Israel’s first gathering and subsequent founding of the State in 1948, is a miracle of God before our very eyes. Again, Israel didn’t take this land for itself! It is God’s land, and He gave it to Israel. He speaks of “my country,” and He didn’t designate that country for anyone else. This is why Joel 3:1-3 reads:

“For, behold, in those days, and in that time, when I shall bring again the captivity of Judah and Jerusalem, I will also gather all nations, and will bring them down into the valley of Jehoshaphat, and will plead with them there for my people and for my heritage Israel, whom they have scattered among the nations, and parted my land. And they have cast lots for my people; and have given a boy for an harlot, and sold a girl for wine, that they might drink.”

This passage tells us where the “land for peace” policy, as demanded by the international community, will lead: to God’s judgment. Why? It is His land, which He has designated for none other than His people Israel. The fact that today’s State of Israel still exists after 75 years is a divine miracle. 

As author Ramon Bennett wrote in his book The Wall: Prophecy, Politics, and Middle East ‘Peace’: “Never, in 5,000 years of recorded history, has a people come back to its land after 2,000 years, as Israel has done. Never, in 5,000 years of recorded history, has a ‘dead’ language been revived into the vernacular, as Hebrew, Israel’s common language, has been. Never have so few people been attacked by such great numbers so many times, as Israel has been. Never have so few people inflicted such decisive defeats upon such powerful armies in so few days, as Israel has done.”

Taking this into consideration, it’s interesting to note that Hebrew as the Jewish people’s everyday language was lost after Jerusalem fell and the people were scattered by the Romans in 70 and 135 AD. It was used only in the synagogues when reading from the Old Testament writings, and was the scholarly language of the rabbis. Apart from that, the Jews spoke either Yiddish or the language of the country in which they were living. But with the Jewish people’s return to their homeland, there was also a revival of the Hebrew language. Today, this language is once again the primary language of the Jewish people in Israel. Dr. Roger Liebi writes:  “There has never been anything like this in the history of the world! There has never been a language which had been dead for over 1,000 years brought back to life as a fully functional national language” (from Are We Really Living in the Last Days? p. 74).
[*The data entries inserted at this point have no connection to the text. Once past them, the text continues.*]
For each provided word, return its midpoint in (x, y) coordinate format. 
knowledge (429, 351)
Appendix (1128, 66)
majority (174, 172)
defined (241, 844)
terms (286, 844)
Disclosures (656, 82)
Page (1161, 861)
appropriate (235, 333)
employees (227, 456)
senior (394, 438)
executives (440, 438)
When the Lord Jesus ascended into heaven, angels told the people watching, “Ye men of Galilee, why stand ye gazing up into heaven? this same Jesus, which is taken up from you into heaven, shall so come in like manner as ye have seen him go into heaven” (Acts 1:11).

When Jesus departed for heaven, He left behind a people who spoke Hebrew. He will return to a people who speak Hebrew. Doesn’t that show the great timeliness of the Bible’s prophetic Word, down to the smallest detail?
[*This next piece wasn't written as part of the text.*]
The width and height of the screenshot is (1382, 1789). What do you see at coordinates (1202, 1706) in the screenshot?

We’ve grown far too accustomed to the State of Israel’s existence, and are forgetting what a tremendous miracle occurred when God restored His people to His land! He did this for a single purpose: that they would serve Him there (cf. Acts 7:7). People, land, and ministry are inextricably linked. Even though we’re still seeing Israel’s infidelity and guilt today (Ps 106), the Lord is still working with His people and will lead them to serve Him in His land. And we can be eyewitnesses to how He repeatedly works miracles for His people, using both grace and judgment to accomplish this goal.

“God hath not cast away his people which he foreknew” (Rom 11:2a)!